Let's be perfectly clear here- i'm glad that an increasing number of Republicans are joining with what Democrats have largely been saying about Donald Trump for a while now- this man is unacceptable. We cannot elect a President who's brand of xenophobia is attracting the true bottom or the barrel of American society, actual white supremacists. We cannot elect a President who scapegoats whole religions, calls for us to erect walls with our neighbors, spews sexism, and calls Mexicans "rapists and drug dealers." Donald Trump is offensive and wrong on just about every level. I do not want this man to ever be my President, not even for a day.
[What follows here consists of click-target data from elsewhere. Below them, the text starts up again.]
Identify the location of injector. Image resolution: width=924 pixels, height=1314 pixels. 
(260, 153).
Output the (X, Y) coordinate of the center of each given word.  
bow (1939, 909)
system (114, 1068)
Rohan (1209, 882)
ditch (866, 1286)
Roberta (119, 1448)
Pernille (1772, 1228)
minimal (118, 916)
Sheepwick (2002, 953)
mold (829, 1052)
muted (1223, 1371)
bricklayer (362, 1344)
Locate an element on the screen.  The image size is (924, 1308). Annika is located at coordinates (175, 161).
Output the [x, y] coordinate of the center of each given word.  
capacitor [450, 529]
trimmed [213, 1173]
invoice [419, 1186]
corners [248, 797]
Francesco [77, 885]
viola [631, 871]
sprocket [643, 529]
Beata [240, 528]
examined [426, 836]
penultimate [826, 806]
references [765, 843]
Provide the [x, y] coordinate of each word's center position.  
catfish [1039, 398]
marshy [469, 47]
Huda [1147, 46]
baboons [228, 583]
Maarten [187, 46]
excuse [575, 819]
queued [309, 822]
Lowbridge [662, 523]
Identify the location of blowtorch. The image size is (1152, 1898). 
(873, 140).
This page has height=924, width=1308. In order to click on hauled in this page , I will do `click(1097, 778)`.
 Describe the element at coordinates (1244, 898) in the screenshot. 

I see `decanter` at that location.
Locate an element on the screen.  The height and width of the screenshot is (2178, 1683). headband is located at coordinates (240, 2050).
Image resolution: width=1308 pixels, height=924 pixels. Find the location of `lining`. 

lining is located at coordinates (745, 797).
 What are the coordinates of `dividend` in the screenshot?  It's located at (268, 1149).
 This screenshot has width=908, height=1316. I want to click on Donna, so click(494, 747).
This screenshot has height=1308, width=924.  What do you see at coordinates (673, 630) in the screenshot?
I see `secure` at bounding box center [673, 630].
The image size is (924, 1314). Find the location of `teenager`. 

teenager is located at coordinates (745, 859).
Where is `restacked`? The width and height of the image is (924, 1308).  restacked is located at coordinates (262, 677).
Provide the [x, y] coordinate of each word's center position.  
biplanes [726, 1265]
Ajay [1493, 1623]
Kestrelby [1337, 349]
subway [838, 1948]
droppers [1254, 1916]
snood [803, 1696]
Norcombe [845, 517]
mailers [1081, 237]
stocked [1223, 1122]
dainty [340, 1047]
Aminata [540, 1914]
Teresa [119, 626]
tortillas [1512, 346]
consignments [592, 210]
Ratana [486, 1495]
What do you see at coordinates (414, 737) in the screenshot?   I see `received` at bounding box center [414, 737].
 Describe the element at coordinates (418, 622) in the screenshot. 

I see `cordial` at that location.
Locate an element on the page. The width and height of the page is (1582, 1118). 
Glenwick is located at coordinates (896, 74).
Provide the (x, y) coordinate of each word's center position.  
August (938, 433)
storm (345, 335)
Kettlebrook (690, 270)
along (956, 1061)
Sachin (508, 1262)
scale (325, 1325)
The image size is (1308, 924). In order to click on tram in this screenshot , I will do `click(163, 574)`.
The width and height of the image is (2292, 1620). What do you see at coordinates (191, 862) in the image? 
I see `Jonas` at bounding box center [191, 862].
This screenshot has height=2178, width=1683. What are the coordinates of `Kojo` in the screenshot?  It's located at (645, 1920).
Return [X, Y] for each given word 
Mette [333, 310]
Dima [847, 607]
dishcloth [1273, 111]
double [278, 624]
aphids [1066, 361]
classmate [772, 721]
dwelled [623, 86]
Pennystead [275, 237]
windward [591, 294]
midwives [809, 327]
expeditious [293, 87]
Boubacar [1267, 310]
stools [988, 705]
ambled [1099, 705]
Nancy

In the end, Republicans have to come to grips with a reality- they created Donald Trump. They didn't shut down the birthers, those who accused the President of being a Muslim, the talk of "taking our country back," or those who espoused crazy conspiracy theories about the President being a power-hungry dictator. It was not enough to say they disagreed with President Obama, they had to take it to the next level to energize this breed of person. Once you energize them, it's hard to stuff them back in the box. Both parties have to deal with the consequences of their rhetoric, and Republicans have to face the fact that the anger they stoked for years created this mess. Telling people an ignoramus like Sarah Palin is qualified for the Vice-Presidency, then turning her loose with all of her vitriol on American politics is bound to only lead to an even crazier byproduct. We got that in a Congress that won't do basic things now, and want to investigate all kinds of crazy conspiracies. That ultimately lead us to this. The Republican Party told their voters it was okay to be ignorant, it was okay to be angry, and it was even okay to lash out. Well, here we are. I hope you like it.